EXERCISE DESCRIPTION:
Reproduce the records below in their entirety, character for character.

======

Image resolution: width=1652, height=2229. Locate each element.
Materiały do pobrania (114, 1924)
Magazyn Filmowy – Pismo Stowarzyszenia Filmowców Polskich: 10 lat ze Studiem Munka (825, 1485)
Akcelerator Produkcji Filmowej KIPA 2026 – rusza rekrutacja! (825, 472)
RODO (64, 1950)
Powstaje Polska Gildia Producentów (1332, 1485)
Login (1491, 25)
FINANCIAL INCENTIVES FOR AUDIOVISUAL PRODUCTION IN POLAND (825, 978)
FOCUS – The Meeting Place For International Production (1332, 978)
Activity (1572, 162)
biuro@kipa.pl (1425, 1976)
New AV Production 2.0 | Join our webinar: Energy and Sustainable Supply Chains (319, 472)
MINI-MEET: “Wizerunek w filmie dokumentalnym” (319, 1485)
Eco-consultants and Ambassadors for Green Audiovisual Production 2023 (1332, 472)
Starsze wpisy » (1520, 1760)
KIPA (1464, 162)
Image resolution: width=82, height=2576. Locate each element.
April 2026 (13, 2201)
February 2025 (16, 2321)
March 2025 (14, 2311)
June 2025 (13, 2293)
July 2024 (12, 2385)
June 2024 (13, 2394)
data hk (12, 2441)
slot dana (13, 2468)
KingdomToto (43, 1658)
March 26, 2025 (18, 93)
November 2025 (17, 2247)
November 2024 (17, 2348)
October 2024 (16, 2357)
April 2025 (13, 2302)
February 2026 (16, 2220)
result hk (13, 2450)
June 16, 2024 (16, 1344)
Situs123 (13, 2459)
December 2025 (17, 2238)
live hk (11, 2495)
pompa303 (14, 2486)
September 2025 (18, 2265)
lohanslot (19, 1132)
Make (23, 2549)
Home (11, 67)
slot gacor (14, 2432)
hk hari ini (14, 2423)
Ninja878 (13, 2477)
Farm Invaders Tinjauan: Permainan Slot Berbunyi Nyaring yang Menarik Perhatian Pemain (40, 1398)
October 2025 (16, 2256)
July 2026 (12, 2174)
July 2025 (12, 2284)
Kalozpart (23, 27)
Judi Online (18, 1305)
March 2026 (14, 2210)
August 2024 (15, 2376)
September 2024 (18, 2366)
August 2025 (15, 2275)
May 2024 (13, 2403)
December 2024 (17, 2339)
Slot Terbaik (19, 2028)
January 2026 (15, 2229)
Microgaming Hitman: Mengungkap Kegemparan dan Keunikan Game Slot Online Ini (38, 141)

======

WRITTEN SOLUTION:
Image resolution: width=1652, height=2229. Locate each element.
Materiały do pobrania (114, 1924)
Magazyn Filmowy – Pismo Stowarzyszenia Filmowców Polskich: 10 lat ze Studiem Munka (825, 1485)
Akcelerator Produkcji Filmowej KIPA 2026 – rusza rekrutacja! (825, 472)
RODO (64, 1950)
Powstaje Polska Gildia Producentów (1332, 1485)
Login (1491, 25)
FINANCIAL INCENTIVES FOR AUDIOVISUAL PRODUCTION IN POLAND (825, 978)
FOCUS – The Meeting Place For International Production (1332, 978)
Activity (1572, 162)
biuro@kipa.pl (1425, 1976)
New AV Production 2.0 | Join our webinar: Energy and Sustainable Supply Chains (319, 472)
MINI-MEET: “Wizerunek w filmie dokumentalnym” (319, 1485)
Eco-consultants and Ambassadors for Green Audiovisual Production 2023 (1332, 472)
Starsze wpisy » (1520, 1760)
KIPA (1464, 162)
Image resolution: width=82, height=2576. Locate each element.
April 2026 (13, 2201)
February 2025 (16, 2321)
March 2025 (14, 2311)
June 2025 (13, 2293)
July 2024 (12, 2385)
June 2024 (13, 2394)
data hk (12, 2441)
slot dana (13, 2468)
KingdomToto (43, 1658)
March 26, 2025 (18, 93)
November 2025 (17, 2247)
November 2024 (17, 2348)
October 2024 (16, 2357)
April 2025 (13, 2302)
February 2026 (16, 2220)
result hk (13, 2450)
June 16, 2024 (16, 1344)
Situs123 (13, 2459)
December 2025 (17, 2238)
live hk (11, 2495)
pompa303 (14, 2486)
September 2025 (18, 2265)
lohanslot (19, 1132)
Make (23, 2549)
Home (11, 67)
slot gacor (14, 2432)
hk hari ini (14, 2423)
Ninja878 (13, 2477)
Farm Invaders Tinjauan: Permainan Slot Berbunyi Nyaring yang Menarik Perhatian Pemain (40, 1398)
October 2025 (16, 2256)
July 2026 (12, 2174)
July 2025 (12, 2284)
Kalozpart (23, 27)
Judi Online (18, 1305)
March 2026 (14, 2210)
August 2024 (15, 2376)
September 2024 (18, 2366)
August 2025 (15, 2275)
May 2024 (13, 2403)
December 2024 (17, 2339)
Slot Terbaik (19, 2028)
January 2026 (15, 2229)
Microgaming Hitman: Mengungkap Kegemparan dan Keunikan Game Slot Online Ini (38, 141)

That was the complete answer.